Archive | November 2013

Which Steam will reign supreme?

So this is about digital content delivery services.

So we’ve got Steam from Valve.
Back in the beginning it wasn’t very good, but over time you can see they improved by leaps and bounds.
I can log on, I can buy games and now software, I can then install them, and then play them all through the same interface.
Basically you click buy, pay for it, then click install, more or less straight forward and simple.

Steam works.
My massive games collection that I will never even play more than maybe 5% of (seems about right when you shift in to the scale of hundreds of games) may bias me slightly here, but it works.

Games 4 Windows Live, well we might as well just discard that from the equation, now that Microsoft are dropping it.
It’s main purpose, it seems, was DLC management.
That’s all it really did other than mess with your gaming experience when you lost internet.
So it’s gone.

Of course I’m going to have to mention EA’s Origin.
Brought about as they wanted to claim all of the DLC money without giving any to anyone else, it turned in to the one and only source for EA based games.
Even if you had an older account you had to switch over to Origin.
I did spend some time reading though the End User License Agreement some time back, and quite simply I didn’t agree with it.
It’s trying to provide the same service as a superior product (Steam) while at the same time restricting it more or less to one publisher (EA) and it doesn’t have my massive catalogue of games to play.
So, while it’s required for EA games, I shall not be buying them, as I quite simply do not want or need it.

Stardock had their own rival some time back called Impulse, but now that’s owned by Gamestop.
It wasn’t bad, you could install your games, you could download updates, you could even back up specific versions of the games to be able to play.
It was nice and simple, and it worked.
But now that Gamestop have it, content like Demigod shifted over to Steam (I should really figure out where I go in relation to playing my physical copy.)

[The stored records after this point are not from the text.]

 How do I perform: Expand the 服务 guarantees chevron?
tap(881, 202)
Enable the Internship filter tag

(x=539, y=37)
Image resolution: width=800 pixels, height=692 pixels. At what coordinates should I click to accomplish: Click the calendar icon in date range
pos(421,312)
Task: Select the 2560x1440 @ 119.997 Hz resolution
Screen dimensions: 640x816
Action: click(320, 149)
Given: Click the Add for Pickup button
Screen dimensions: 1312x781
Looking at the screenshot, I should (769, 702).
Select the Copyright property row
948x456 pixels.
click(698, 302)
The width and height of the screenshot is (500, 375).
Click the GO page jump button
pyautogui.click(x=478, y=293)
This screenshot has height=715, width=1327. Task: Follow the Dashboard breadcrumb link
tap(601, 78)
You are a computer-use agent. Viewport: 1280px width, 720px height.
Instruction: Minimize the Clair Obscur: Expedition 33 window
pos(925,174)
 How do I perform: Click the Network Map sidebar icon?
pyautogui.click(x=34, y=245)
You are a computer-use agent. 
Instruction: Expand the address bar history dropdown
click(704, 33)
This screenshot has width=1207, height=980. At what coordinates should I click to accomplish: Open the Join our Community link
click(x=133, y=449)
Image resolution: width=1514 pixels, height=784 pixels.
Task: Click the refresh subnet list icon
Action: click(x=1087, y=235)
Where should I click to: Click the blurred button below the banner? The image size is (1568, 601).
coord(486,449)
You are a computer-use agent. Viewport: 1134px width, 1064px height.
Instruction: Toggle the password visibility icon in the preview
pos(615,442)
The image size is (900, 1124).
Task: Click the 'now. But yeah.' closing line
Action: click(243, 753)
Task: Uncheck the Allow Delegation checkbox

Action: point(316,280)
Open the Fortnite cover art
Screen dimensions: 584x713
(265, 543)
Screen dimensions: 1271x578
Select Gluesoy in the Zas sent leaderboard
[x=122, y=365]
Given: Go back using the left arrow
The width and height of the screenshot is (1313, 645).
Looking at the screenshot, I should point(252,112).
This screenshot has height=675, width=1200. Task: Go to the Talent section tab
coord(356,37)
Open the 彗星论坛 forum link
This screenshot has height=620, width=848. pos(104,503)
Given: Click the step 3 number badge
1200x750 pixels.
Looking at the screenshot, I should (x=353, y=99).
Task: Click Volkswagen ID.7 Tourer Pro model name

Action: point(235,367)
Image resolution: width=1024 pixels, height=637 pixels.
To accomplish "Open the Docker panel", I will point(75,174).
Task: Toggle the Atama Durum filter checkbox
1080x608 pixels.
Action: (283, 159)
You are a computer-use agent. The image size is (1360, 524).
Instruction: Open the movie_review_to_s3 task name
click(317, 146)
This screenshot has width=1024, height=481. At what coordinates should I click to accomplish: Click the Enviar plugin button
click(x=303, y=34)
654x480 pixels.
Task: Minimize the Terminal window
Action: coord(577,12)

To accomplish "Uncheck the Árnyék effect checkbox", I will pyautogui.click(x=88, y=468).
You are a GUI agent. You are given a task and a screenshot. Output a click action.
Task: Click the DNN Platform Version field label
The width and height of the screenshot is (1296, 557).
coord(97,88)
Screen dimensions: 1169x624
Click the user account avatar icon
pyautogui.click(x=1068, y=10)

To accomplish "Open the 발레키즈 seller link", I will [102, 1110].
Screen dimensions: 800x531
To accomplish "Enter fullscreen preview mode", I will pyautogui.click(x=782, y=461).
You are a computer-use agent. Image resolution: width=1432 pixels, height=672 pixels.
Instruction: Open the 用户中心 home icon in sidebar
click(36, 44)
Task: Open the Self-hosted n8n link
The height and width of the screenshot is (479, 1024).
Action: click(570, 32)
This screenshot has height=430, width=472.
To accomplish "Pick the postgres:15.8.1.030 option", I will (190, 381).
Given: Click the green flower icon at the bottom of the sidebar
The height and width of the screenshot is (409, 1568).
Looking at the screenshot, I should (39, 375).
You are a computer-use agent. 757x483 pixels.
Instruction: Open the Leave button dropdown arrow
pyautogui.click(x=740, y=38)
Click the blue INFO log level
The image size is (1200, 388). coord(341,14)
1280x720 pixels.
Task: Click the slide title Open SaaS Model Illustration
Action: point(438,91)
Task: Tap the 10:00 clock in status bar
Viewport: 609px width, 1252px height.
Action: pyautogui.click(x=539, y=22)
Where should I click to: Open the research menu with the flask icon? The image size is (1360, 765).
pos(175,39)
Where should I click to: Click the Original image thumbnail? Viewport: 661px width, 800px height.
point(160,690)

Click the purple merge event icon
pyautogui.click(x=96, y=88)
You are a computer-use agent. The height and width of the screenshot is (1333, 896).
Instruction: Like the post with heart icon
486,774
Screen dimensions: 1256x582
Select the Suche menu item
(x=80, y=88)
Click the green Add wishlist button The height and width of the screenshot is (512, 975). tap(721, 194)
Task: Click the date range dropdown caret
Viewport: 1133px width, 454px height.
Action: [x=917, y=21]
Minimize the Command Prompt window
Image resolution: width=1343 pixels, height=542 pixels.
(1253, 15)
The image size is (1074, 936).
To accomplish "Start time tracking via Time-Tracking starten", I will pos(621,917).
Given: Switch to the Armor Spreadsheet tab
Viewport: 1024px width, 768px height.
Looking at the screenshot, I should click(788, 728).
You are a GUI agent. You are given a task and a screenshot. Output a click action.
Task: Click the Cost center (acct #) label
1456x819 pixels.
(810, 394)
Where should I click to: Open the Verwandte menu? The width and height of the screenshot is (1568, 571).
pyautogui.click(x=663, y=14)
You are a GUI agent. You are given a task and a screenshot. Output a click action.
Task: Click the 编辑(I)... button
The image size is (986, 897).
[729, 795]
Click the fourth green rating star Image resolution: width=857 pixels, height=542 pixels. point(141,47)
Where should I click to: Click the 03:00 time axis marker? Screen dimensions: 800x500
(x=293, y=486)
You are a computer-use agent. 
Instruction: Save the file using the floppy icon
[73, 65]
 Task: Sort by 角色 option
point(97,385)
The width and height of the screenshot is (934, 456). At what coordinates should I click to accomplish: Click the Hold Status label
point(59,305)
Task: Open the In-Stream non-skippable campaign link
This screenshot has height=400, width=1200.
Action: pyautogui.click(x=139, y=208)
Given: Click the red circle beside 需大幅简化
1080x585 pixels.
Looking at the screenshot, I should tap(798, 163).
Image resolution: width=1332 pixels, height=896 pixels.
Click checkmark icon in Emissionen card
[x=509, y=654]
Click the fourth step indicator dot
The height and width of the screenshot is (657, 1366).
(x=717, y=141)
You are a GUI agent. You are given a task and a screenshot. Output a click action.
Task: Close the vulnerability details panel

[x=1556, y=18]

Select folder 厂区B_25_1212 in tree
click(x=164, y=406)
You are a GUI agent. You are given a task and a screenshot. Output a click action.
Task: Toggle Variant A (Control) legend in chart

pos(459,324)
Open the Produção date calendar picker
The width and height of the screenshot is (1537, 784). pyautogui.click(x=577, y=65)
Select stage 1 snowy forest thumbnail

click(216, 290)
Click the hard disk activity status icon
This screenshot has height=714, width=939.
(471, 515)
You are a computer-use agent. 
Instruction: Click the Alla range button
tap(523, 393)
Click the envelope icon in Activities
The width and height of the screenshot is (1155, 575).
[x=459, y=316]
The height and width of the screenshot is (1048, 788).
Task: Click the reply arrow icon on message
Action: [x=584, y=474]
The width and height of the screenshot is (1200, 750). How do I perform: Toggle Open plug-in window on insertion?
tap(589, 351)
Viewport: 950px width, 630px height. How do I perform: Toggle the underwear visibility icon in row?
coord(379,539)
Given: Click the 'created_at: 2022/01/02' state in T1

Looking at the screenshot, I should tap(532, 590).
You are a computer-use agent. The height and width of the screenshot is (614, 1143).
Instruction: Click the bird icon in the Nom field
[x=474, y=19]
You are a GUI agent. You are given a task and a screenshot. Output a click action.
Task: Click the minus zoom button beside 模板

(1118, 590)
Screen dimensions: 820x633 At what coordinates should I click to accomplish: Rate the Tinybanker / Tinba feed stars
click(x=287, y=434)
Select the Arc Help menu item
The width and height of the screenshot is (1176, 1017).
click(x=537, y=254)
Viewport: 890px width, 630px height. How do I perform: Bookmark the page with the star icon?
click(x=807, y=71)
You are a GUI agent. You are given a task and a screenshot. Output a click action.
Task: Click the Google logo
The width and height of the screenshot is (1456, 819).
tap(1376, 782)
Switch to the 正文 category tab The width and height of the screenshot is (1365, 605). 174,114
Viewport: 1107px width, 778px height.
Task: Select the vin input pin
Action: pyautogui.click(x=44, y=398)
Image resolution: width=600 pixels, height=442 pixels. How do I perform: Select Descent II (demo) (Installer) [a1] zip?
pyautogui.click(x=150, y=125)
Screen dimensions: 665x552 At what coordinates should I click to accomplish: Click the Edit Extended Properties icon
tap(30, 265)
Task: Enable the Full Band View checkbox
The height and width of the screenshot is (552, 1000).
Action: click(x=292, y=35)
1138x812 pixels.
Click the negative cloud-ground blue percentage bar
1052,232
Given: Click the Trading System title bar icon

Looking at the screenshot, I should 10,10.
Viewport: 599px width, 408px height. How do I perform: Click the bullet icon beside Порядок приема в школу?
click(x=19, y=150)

And now of course, the one I’m really starting to dislike is Uplay.

I first got introduced to Uplay (from Ubisoft) with Might And Magic Heroes VI (Because Heroes of Might and Magic VI was so 90s).
I bought the game through Steam, I created my Uplay account with the game, I could log in with the game, everything was fine.

My second Uplay title is Tom Clancy’s Splinter Cell Blacklist (because you need to make game names that long to be gritty and authentic).
I acquired this one with my brand new Gigabyte Geforce 760 OC 4gig as a promotional item.
Or rather I acquired a redemption code.
From there I went to the code redemption page on geforce.com and redeemed it (along with giving them my name and other such things) which gave me another completely different code.
From there I needed to go to the Uplay webstore, add the game to my cart, redeem the second code to drop the price to zero and buy it.
This attached it to my account.
I then needed to download the Uplay software.

I’m not finished yet, there’s still more to this which no doubt make Origin look unified.

Install the software, which isn’t small in size, and then log in.
Click the download button for Tom Clancy’s Splinter Cell Blacklist (because I’m going to keep saying the entire name, and maybe even next time put in the trademark symbols just to make it longer) which leads me to something like a 17gig download.
You’d expect that would be all I’d need to do in order to play it after downloading it over two nights while sleeping, but no there’s still more.
So after downloading it, I need to install it, which acted like your typical software installation.
I think that it’s finally over and I click play.

Downloading new update, currently at this moment at 57% for not quite a gigabyte of data.

Suffice to say at this moment I really don’t like Uplay because there are too many stages involved in actually playing games (60%).

So I can quite happily say that I like Steam the best (61%).

Maybe I’ll read a book for awhile (63%), look at some funny cat pictures on the internet (64%) or troll some people for the lulz (65%).